Copy out, exactly as written, only the line containing "How do I perform: Open" and the lines after it through the end of the records.
[[ Information provided, beginning ]]
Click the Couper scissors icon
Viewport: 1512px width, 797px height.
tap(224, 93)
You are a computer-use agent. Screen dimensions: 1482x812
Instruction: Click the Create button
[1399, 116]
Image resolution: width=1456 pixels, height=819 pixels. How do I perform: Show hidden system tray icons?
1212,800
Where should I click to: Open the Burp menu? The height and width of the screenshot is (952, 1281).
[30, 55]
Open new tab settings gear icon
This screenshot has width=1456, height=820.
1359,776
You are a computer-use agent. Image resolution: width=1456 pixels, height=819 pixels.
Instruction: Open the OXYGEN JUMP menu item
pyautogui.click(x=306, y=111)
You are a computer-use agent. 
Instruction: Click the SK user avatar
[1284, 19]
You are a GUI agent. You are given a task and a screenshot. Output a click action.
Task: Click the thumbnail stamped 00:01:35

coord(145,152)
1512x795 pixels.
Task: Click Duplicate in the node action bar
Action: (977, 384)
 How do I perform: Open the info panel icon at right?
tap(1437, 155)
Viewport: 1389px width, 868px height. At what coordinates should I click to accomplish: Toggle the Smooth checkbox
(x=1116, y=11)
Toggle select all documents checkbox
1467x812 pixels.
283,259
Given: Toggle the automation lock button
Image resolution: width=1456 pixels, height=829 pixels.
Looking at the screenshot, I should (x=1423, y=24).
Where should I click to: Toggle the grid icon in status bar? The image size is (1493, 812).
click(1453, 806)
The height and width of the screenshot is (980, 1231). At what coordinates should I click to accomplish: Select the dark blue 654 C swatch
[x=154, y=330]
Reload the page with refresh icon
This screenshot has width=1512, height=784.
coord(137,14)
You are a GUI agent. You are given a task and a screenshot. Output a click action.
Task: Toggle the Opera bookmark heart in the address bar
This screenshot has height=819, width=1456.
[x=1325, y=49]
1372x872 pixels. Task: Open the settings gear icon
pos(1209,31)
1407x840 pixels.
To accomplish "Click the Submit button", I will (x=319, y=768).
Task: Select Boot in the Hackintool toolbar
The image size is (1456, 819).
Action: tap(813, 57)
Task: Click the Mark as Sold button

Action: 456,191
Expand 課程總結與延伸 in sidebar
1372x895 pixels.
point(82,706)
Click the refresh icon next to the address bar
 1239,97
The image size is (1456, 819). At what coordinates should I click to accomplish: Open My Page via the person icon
[[ Information provided, end ]]
[Written solution]
 How do I perform: Open the info panel icon at right?
tap(1437, 155)
Viewport: 1389px width, 868px height. At what coordinates should I click to accomplish: Toggle the Smooth checkbox
(x=1116, y=11)
Toggle select all documents checkbox
1467x812 pixels.
283,259
Given: Toggle the automation lock button
Image resolution: width=1456 pixels, height=829 pixels.
Looking at the screenshot, I should (x=1423, y=24).
Where should I click to: Toggle the grid icon in status bar? The image size is (1493, 812).
click(1453, 806)
The height and width of the screenshot is (980, 1231). At what coordinates should I click to accomplish: Select the dark blue 654 C swatch
[x=154, y=330]
Reload the page with refresh icon
This screenshot has width=1512, height=784.
coord(137,14)
You are a GUI agent. You are given a task and a screenshot. Output a click action.
Task: Toggle the Opera bookmark heart in the address bar
This screenshot has height=819, width=1456.
[x=1325, y=49]
1372x872 pixels. Task: Open the settings gear icon
pos(1209,31)
1407x840 pixels.
To accomplish "Click the Submit button", I will (x=319, y=768).
Task: Select Boot in the Hackintool toolbar
The image size is (1456, 819).
Action: tap(813, 57)
Task: Click the Mark as Sold button

Action: 456,191
Expand 課程總結與延伸 in sidebar
1372x895 pixels.
point(82,706)
Click the refresh icon next to the address bar
 1239,97
The image size is (1456, 819). At what coordinates should I click to accomplish: Open My Page via the person icon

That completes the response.